**ACTIVITY:** For the listing below, work out how many lines hold the word "will" and give that number by itself.
WORKING DATA START
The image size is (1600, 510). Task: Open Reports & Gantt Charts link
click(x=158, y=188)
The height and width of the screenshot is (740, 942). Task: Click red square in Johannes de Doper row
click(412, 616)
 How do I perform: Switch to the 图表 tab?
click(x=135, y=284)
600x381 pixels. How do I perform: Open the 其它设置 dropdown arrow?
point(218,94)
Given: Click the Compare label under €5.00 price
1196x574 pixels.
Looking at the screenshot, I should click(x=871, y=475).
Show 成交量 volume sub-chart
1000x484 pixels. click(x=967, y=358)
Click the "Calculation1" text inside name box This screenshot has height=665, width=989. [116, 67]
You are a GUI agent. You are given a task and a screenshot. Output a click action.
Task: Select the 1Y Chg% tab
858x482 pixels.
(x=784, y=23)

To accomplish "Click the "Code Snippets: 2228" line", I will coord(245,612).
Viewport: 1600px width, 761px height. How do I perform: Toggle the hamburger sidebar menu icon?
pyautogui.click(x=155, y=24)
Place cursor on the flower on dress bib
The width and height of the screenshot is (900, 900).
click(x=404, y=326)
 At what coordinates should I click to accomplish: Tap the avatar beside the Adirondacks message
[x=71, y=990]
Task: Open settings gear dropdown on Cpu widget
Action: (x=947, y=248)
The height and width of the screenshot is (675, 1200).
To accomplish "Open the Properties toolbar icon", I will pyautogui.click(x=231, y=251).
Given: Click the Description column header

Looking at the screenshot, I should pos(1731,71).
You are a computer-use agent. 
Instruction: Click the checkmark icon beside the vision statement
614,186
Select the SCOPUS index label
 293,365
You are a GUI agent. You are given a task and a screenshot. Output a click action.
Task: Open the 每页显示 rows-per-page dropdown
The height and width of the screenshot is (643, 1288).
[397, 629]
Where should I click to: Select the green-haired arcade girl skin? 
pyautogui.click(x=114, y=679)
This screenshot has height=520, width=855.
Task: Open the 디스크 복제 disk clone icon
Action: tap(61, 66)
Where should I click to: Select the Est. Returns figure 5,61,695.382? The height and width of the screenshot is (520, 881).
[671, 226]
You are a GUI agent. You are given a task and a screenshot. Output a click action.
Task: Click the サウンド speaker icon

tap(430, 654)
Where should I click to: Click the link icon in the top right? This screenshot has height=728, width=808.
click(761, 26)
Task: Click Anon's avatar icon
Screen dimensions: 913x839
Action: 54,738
WORKING DATA END
**ANSWER BELOW:** 2